We’re one of the only, if not the only, manufacturers of organic and plant-based sweets in the UK and we’re really starting to get a lot of traction with our products. Therefore, what we are looking at right now is expansion of our production facilities to satisfy and grow the current increases in demand that we are experiencing both domestically and internationally and really speed up new product development. I would also like to increase the variety of channels that we supply to, adopting an omnichannel approach where we don’t only supply to supermarkets and shops but also increase our distribution to supply other areas like trains, chain cafés, airports and airplanes which are not only extremely high volume channels, but also ensure that we have a diverse revenue base and thus do not become too ‘top heavy’. I would also like Just Wholefoods to become B Corp certified to assure customers that we really do everything we can to operate in an ethical way.


  1. What is the most important piece of advice you’ve ever been given and by whom and why?

When I was in my early teens my dad said to me, “if everyone is going right, don’t be afraid to go left”. I think what he meant by that is, just because everyone is saying or doing one thing, does not mean that it is the right thing to be doing.

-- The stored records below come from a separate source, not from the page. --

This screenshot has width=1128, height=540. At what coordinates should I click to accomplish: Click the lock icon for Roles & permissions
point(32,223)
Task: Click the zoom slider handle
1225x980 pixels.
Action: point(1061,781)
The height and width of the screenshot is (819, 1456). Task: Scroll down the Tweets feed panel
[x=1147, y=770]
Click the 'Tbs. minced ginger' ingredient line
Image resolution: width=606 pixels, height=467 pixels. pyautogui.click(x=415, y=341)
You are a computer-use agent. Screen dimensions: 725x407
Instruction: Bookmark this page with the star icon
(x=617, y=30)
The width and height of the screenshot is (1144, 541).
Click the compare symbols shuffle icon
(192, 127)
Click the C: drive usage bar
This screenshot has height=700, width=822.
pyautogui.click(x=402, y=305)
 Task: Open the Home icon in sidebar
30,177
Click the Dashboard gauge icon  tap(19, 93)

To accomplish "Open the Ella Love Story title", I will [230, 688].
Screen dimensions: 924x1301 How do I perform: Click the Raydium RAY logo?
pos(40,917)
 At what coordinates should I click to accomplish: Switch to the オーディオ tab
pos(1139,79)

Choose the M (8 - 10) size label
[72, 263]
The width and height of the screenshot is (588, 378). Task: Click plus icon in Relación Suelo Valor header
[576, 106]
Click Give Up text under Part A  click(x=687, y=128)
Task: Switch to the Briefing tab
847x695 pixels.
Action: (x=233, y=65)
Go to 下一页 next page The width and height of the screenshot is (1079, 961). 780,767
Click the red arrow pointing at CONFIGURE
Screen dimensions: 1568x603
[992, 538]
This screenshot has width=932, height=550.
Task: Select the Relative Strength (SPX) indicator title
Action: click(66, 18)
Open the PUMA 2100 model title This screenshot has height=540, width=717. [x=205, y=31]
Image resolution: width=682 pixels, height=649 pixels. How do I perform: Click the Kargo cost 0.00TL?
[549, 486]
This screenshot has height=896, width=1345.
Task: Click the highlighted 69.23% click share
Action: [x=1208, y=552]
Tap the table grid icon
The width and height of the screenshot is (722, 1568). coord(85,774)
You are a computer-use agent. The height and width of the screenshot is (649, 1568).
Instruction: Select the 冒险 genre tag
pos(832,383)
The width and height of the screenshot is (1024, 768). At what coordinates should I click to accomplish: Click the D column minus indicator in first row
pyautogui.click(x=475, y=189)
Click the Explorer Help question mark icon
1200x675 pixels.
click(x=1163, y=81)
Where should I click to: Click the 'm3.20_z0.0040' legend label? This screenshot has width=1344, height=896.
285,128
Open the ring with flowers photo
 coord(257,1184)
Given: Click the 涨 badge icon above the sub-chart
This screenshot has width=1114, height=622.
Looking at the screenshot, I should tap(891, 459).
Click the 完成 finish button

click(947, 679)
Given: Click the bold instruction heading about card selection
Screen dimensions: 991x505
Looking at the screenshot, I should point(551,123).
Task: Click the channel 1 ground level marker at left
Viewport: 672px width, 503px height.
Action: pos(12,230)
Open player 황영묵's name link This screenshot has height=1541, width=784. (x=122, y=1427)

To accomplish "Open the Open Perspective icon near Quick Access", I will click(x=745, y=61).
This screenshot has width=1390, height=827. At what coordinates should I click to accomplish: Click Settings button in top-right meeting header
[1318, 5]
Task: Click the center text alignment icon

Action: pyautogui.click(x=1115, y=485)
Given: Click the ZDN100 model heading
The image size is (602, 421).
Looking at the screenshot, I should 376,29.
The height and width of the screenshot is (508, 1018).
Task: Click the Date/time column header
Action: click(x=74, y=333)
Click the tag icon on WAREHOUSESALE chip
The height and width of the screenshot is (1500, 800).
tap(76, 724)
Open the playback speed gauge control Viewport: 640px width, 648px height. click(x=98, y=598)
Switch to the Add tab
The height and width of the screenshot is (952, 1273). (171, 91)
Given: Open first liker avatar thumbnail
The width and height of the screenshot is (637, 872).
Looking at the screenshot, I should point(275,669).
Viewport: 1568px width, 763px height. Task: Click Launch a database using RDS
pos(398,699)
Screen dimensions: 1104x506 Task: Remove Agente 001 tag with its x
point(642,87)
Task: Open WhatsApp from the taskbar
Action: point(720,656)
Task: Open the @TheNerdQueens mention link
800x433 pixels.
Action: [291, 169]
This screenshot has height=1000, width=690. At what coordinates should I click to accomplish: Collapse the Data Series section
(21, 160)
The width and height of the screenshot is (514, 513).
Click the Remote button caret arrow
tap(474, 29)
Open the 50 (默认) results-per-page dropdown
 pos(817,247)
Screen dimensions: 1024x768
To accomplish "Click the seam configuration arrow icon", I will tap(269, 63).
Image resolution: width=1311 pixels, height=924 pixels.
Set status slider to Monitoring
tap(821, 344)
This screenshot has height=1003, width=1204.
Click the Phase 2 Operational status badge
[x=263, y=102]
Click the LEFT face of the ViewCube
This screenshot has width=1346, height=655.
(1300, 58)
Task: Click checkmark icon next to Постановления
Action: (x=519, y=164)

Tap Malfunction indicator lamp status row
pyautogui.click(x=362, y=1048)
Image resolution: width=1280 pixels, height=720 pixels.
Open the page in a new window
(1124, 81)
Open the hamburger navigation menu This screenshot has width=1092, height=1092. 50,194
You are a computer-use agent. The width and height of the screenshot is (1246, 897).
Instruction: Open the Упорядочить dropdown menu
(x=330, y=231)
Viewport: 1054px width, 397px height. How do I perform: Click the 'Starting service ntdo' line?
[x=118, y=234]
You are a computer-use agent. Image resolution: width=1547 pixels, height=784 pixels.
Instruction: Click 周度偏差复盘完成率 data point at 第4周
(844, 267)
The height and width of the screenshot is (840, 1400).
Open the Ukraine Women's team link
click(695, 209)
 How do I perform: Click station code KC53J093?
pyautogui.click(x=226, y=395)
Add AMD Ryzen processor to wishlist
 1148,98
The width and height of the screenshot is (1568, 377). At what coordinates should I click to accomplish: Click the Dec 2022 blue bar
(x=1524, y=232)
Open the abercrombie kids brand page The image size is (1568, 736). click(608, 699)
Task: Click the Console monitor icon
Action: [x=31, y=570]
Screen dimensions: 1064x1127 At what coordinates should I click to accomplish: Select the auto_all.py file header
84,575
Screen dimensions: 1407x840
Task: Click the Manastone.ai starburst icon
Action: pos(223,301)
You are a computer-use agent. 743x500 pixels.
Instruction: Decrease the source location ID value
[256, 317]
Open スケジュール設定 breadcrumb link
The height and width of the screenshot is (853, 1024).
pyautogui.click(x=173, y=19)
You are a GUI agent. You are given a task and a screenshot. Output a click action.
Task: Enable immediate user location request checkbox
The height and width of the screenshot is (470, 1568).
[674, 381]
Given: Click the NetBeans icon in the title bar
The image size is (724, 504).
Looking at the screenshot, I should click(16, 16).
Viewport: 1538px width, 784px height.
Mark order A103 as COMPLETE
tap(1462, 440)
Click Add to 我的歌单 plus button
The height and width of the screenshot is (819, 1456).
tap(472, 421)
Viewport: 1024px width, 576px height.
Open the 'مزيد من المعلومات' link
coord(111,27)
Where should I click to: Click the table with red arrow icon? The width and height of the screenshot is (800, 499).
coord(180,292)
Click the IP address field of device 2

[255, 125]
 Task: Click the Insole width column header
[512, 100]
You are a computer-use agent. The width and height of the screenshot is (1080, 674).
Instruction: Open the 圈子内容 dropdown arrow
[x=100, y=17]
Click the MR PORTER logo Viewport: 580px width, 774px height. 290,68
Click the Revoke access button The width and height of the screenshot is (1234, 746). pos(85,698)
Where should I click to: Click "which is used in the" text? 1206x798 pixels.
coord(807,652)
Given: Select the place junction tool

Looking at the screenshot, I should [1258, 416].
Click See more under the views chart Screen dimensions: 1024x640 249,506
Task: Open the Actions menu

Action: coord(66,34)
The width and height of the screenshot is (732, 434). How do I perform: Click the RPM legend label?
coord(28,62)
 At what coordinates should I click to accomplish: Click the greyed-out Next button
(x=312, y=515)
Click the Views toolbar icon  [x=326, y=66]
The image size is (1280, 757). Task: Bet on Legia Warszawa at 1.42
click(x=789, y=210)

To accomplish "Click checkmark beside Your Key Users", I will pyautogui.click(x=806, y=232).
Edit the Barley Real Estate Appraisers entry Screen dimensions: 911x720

In my case, it would have been quite easy for me to keep going ‘right’ in the sense that I could have stayed in London where my friends were, in a secure job. Rather than taking this well-travelled route, I decided to ‘turn left’ and take a chance on myself, spend my most energetic years working for my benefit and try to grow and build something special that might just look after me in later years – and even though comparatively, it’s early days, it’s the best decision I’ve ever made.


  1. In terms of your career, what has been your proudest moment?

My proudest moment so far has to be our first order going out to a supermarket. We were taken on by ASDA last September and as a small supplier, this was a really a great showing of faith in our product. The feeling of actually despatching that first order was the moment I felt most proud – it was such a rewarding feeling knowing that we had produced a product ourselves, with our own recipe and got it out of the door and onto the shelves of one the UK’s major supermarkets. It was at this point that I really started to feel that the business was starting to go in the right direction and gather pace.


Quick Fire

  1. Name 1 person, past or present you would like to have dinner with? Ricky Gervais
  2. Your favourite Just Wholefoods product? The sour gummy bears
  3. What could you eat for a week straight? Falafels
  4. If you could go anywhere in the world right now, where would you go? I’d probably go to Australia and see what I could do to help with the effort in relation to the recent bushfires.